§ What you are asked to do
Produce the full set of records below once more, exactly as they stand.

§ Raw data
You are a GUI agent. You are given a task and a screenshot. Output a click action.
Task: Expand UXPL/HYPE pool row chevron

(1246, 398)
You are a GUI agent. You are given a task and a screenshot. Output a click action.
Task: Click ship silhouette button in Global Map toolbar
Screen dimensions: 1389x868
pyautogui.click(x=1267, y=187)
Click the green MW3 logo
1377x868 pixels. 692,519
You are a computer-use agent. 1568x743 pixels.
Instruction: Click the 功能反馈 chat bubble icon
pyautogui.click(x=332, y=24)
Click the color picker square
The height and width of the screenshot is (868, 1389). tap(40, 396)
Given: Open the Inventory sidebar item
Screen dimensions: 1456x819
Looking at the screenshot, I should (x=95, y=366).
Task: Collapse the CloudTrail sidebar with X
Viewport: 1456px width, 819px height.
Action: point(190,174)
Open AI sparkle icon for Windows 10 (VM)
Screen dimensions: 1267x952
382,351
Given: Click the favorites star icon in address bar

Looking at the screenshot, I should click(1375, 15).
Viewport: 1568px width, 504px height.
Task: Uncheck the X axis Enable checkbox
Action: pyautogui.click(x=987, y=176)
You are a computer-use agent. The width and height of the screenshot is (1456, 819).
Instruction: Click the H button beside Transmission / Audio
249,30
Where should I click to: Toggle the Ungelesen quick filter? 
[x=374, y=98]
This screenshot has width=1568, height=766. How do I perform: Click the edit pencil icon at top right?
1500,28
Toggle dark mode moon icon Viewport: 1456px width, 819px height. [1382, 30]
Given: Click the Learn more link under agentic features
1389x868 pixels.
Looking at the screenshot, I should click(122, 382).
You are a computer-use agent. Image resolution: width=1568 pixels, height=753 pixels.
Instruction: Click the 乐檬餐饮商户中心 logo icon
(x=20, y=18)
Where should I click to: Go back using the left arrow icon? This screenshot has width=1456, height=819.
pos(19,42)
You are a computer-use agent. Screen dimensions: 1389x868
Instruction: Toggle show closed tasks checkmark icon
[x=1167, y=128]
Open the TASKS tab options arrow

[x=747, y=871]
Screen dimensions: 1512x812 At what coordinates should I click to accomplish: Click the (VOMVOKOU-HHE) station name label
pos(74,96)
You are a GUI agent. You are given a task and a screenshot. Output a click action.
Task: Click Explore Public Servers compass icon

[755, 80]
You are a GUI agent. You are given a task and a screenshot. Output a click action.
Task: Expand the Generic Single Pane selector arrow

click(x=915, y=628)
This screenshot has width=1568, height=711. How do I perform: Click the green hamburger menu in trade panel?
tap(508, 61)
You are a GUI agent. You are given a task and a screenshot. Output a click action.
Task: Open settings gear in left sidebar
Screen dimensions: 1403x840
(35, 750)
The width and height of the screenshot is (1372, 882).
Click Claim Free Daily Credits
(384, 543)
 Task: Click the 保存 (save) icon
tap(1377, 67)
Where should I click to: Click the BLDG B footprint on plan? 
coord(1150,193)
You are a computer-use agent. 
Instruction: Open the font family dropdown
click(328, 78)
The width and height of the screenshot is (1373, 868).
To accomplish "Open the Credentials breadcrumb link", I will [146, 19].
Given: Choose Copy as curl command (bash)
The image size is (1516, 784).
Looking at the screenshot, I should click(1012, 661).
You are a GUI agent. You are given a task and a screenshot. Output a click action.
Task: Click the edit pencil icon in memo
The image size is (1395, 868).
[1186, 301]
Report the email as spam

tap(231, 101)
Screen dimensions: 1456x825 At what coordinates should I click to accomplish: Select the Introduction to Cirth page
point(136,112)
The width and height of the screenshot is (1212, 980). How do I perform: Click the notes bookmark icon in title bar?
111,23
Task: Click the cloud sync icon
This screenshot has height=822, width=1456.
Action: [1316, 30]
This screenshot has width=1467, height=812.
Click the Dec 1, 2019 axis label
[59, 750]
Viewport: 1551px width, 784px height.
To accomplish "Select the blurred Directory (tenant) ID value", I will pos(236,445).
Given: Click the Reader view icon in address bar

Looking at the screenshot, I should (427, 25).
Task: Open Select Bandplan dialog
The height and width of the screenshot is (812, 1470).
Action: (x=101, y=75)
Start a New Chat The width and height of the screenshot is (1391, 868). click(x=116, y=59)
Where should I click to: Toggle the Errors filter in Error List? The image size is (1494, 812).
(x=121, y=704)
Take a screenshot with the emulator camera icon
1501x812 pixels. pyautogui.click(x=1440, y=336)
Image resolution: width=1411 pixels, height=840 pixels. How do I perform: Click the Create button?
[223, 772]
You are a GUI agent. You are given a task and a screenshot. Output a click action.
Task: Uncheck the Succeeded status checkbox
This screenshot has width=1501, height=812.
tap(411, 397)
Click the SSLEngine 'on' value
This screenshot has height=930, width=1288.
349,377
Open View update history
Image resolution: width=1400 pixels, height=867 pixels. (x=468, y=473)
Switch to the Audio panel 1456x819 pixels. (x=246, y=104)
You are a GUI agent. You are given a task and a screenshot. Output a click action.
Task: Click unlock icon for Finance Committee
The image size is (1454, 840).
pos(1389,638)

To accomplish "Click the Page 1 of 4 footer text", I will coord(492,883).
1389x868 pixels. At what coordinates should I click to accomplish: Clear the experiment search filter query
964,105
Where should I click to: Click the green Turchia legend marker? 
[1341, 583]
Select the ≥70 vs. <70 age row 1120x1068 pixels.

§ Written solution
You are a GUI agent. You are given a task and a screenshot. Output a click action.
Task: Expand UXPL/HYPE pool row chevron

(1246, 398)
You are a GUI agent. You are given a task and a screenshot. Output a click action.
Task: Click ship silhouette button in Global Map toolbar
Screen dimensions: 1389x868
pyautogui.click(x=1267, y=187)
Click the green MW3 logo
1377x868 pixels. 692,519
You are a computer-use agent. 1568x743 pixels.
Instruction: Click the 功能反馈 chat bubble icon
pyautogui.click(x=332, y=24)
Click the color picker square
The height and width of the screenshot is (868, 1389). tap(40, 396)
Given: Open the Inventory sidebar item
Screen dimensions: 1456x819
Looking at the screenshot, I should (x=95, y=366).
Task: Collapse the CloudTrail sidebar with X
Viewport: 1456px width, 819px height.
Action: point(190,174)
Open AI sparkle icon for Windows 10 (VM)
Screen dimensions: 1267x952
382,351
Given: Click the favorites star icon in address bar

Looking at the screenshot, I should click(1375, 15).
Viewport: 1568px width, 504px height.
Task: Uncheck the X axis Enable checkbox
Action: pyautogui.click(x=987, y=176)
You are a computer-use agent. The width and height of the screenshot is (1456, 819).
Instruction: Click the H button beside Transmission / Audio
249,30
Where should I click to: Toggle the Ungelesen quick filter? 
[x=374, y=98]
This screenshot has width=1568, height=766. How do I perform: Click the edit pencil icon at top right?
1500,28
Toggle dark mode moon icon Viewport: 1456px width, 819px height. [1382, 30]
Given: Click the Learn more link under agentic features
1389x868 pixels.
Looking at the screenshot, I should click(122, 382).
You are a computer-use agent. Image resolution: width=1568 pixels, height=753 pixels.
Instruction: Click the 乐檬餐饮商户中心 logo icon
(x=20, y=18)
Where should I click to: Go back using the left arrow icon? This screenshot has width=1456, height=819.
pos(19,42)
You are a computer-use agent. Screen dimensions: 1389x868
Instruction: Toggle show closed tasks checkmark icon
[x=1167, y=128]
Open the TASKS tab options arrow

[x=747, y=871]
Screen dimensions: 1512x812 At what coordinates should I click to accomplish: Click the (VOMVOKOU-HHE) station name label
pos(74,96)
You are a GUI agent. You are given a task and a screenshot. Output a click action.
Task: Click Explore Public Servers compass icon

[755, 80]
You are a GUI agent. You are given a task and a screenshot. Output a click action.
Task: Expand the Generic Single Pane selector arrow

click(x=915, y=628)
This screenshot has width=1568, height=711. How do I perform: Click the green hamburger menu in trade panel?
tap(508, 61)
You are a GUI agent. You are given a task and a screenshot. Output a click action.
Task: Open settings gear in left sidebar
Screen dimensions: 1403x840
(35, 750)
The width and height of the screenshot is (1372, 882).
Click Claim Free Daily Credits
(384, 543)
 Task: Click the 保存 (save) icon
tap(1377, 67)
Where should I click to: Click the BLDG B footprint on plan? 
coord(1150,193)
You are a computer-use agent. 
Instruction: Open the font family dropdown
click(328, 78)
The width and height of the screenshot is (1373, 868).
To accomplish "Open the Credentials breadcrumb link", I will [146, 19].
Given: Choose Copy as curl command (bash)
The image size is (1516, 784).
Looking at the screenshot, I should click(1012, 661).
You are a GUI agent. You are given a task and a screenshot. Output a click action.
Task: Click the edit pencil icon in memo
The image size is (1395, 868).
[1186, 301]
Report the email as spam

tap(231, 101)
Screen dimensions: 1456x825 At what coordinates should I click to accomplish: Select the Introduction to Cirth page
point(136,112)
The width and height of the screenshot is (1212, 980). How do I perform: Click the notes bookmark icon in title bar?
111,23
Task: Click the cloud sync icon
This screenshot has height=822, width=1456.
Action: [1316, 30]
This screenshot has width=1467, height=812.
Click the Dec 1, 2019 axis label
[59, 750]
Viewport: 1551px width, 784px height.
To accomplish "Select the blurred Directory (tenant) ID value", I will pos(236,445).
Given: Click the Reader view icon in address bar

Looking at the screenshot, I should (427, 25).
Task: Open Select Bandplan dialog
The height and width of the screenshot is (812, 1470).
Action: (x=101, y=75)
Start a New Chat The width and height of the screenshot is (1391, 868). click(x=116, y=59)
Where should I click to: Toggle the Errors filter in Error List? The image size is (1494, 812).
(x=121, y=704)
Take a screenshot with the emulator camera icon
1501x812 pixels. pyautogui.click(x=1440, y=336)
Image resolution: width=1411 pixels, height=840 pixels. How do I perform: Click the Create button?
[223, 772]
You are a GUI agent. You are given a task and a screenshot. Output a click action.
Task: Uncheck the Succeeded status checkbox
This screenshot has width=1501, height=812.
tap(411, 397)
Click the SSLEngine 'on' value
This screenshot has height=930, width=1288.
349,377
Open View update history
Image resolution: width=1400 pixels, height=867 pixels. (x=468, y=473)
Switch to the Audio panel 1456x819 pixels. (x=246, y=104)
You are a GUI agent. You are given a task and a screenshot. Output a click action.
Task: Click unlock icon for Finance Committee
The image size is (1454, 840).
pos(1389,638)

To accomplish "Click the Page 1 of 4 footer text", I will coord(492,883).
1389x868 pixels. At what coordinates should I click to accomplish: Clear the experiment search filter query
964,105
Where should I click to: Click the green Turchia legend marker? 
[1341, 583]
Select the ≥70 vs. <70 age row 1120x1068 pixels.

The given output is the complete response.